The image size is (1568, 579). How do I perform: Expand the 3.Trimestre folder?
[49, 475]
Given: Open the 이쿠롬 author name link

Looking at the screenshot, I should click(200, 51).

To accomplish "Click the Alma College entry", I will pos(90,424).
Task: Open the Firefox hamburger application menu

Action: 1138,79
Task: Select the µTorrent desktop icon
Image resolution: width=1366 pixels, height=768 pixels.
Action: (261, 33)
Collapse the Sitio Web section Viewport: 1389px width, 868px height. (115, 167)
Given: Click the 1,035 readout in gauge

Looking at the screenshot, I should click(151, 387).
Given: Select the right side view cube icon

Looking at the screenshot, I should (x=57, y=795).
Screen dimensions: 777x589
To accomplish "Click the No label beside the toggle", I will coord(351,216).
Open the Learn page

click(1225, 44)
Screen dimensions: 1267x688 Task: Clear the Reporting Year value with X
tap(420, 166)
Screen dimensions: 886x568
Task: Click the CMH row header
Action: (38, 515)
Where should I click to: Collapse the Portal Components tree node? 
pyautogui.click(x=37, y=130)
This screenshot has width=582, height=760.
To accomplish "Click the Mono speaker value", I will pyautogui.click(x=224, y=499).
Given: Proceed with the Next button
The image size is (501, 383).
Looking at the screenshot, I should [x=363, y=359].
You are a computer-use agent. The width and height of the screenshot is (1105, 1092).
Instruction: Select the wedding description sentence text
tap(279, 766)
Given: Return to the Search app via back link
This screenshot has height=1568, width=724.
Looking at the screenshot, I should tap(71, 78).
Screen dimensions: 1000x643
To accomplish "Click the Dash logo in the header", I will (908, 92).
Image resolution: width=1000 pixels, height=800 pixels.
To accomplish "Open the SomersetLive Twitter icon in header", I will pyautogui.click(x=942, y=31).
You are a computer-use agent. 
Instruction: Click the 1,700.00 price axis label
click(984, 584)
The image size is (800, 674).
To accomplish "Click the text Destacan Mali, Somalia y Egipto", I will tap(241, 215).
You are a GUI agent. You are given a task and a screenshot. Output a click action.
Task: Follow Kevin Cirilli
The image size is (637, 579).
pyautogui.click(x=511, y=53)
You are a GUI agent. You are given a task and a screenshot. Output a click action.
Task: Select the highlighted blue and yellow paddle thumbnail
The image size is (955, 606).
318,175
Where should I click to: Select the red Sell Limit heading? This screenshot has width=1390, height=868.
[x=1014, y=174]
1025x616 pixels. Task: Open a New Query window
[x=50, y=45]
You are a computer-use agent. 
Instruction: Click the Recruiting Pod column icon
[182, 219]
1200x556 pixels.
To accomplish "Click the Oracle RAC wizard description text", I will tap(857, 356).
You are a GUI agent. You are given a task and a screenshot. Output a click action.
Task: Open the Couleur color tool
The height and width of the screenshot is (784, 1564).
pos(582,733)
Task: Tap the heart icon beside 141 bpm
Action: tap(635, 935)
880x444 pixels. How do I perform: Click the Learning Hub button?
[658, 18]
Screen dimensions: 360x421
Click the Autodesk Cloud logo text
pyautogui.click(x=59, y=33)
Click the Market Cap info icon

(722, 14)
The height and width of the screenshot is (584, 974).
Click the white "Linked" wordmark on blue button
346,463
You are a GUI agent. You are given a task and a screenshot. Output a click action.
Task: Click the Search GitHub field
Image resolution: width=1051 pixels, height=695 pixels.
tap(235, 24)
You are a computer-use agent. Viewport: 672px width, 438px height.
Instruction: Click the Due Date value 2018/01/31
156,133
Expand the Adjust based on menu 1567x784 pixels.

### WHAT TO DO
Every record above must be repeated word for word.

### COMPLETED EXERCISE
The image size is (1568, 579). How do I perform: Expand the 3.Trimestre folder?
[49, 475]
Given: Open the 이쿠롬 author name link

Looking at the screenshot, I should click(200, 51).

To accomplish "Click the Alma College entry", I will pos(90,424).
Task: Open the Firefox hamburger application menu

Action: 1138,79
Task: Select the µTorrent desktop icon
Image resolution: width=1366 pixels, height=768 pixels.
Action: (261, 33)
Collapse the Sitio Web section Viewport: 1389px width, 868px height. (115, 167)
Given: Click the 1,035 readout in gauge

Looking at the screenshot, I should click(151, 387).
Given: Select the right side view cube icon

Looking at the screenshot, I should (x=57, y=795).
Screen dimensions: 777x589
To accomplish "Click the No label beside the toggle", I will coord(351,216).
Open the Learn page

click(1225, 44)
Screen dimensions: 1267x688 Task: Clear the Reporting Year value with X
tap(420, 166)
Screen dimensions: 886x568
Task: Click the CMH row header
Action: (38, 515)
Where should I click to: Collapse the Portal Components tree node? 
pyautogui.click(x=37, y=130)
This screenshot has width=582, height=760.
To accomplish "Click the Mono speaker value", I will pyautogui.click(x=224, y=499).
Given: Proceed with the Next button
The image size is (501, 383).
Looking at the screenshot, I should [x=363, y=359].
You are a computer-use agent. The width and height of the screenshot is (1105, 1092).
Instruction: Select the wedding description sentence text
tap(279, 766)
Given: Return to the Search app via back link
This screenshot has height=1568, width=724.
Looking at the screenshot, I should tap(71, 78).
Screen dimensions: 1000x643
To accomplish "Click the Dash logo in the header", I will (908, 92).
Image resolution: width=1000 pixels, height=800 pixels.
To accomplish "Open the SomersetLive Twitter icon in header", I will pyautogui.click(x=942, y=31).
You are a computer-use agent. 
Instruction: Click the 1,700.00 price axis label
click(984, 584)
The image size is (800, 674).
To accomplish "Click the text Destacan Mali, Somalia y Egipto", I will tap(241, 215).
You are a GUI agent. You are given a task and a screenshot. Output a click action.
Task: Follow Kevin Cirilli
The image size is (637, 579).
pyautogui.click(x=511, y=53)
You are a GUI agent. You are given a task and a screenshot. Output a click action.
Task: Select the highlighted blue and yellow paddle thumbnail
The image size is (955, 606).
318,175
Where should I click to: Select the red Sell Limit heading? This screenshot has width=1390, height=868.
[x=1014, y=174]
1025x616 pixels. Task: Open a New Query window
[x=50, y=45]
You are a computer-use agent. 
Instruction: Click the Recruiting Pod column icon
[182, 219]
1200x556 pixels.
To accomplish "Click the Oracle RAC wizard description text", I will tap(857, 356).
You are a GUI agent. You are given a task and a screenshot. Output a click action.
Task: Open the Couleur color tool
The height and width of the screenshot is (784, 1564).
pos(582,733)
Task: Tap the heart icon beside 141 bpm
Action: tap(635, 935)
880x444 pixels. How do I perform: Click the Learning Hub button?
[658, 18]
Screen dimensions: 360x421
Click the Autodesk Cloud logo text
pyautogui.click(x=59, y=33)
Click the Market Cap info icon

(722, 14)
The height and width of the screenshot is (584, 974).
Click the white "Linked" wordmark on blue button
346,463
You are a GUI agent. You are given a task and a screenshot. Output a click action.
Task: Click the Search GitHub field
Image resolution: width=1051 pixels, height=695 pixels.
tap(235, 24)
You are a computer-use agent. Viewport: 672px width, 438px height.
Instruction: Click the Due Date value 2018/01/31
156,133
Expand the Adjust based on menu 1567x784 pixels.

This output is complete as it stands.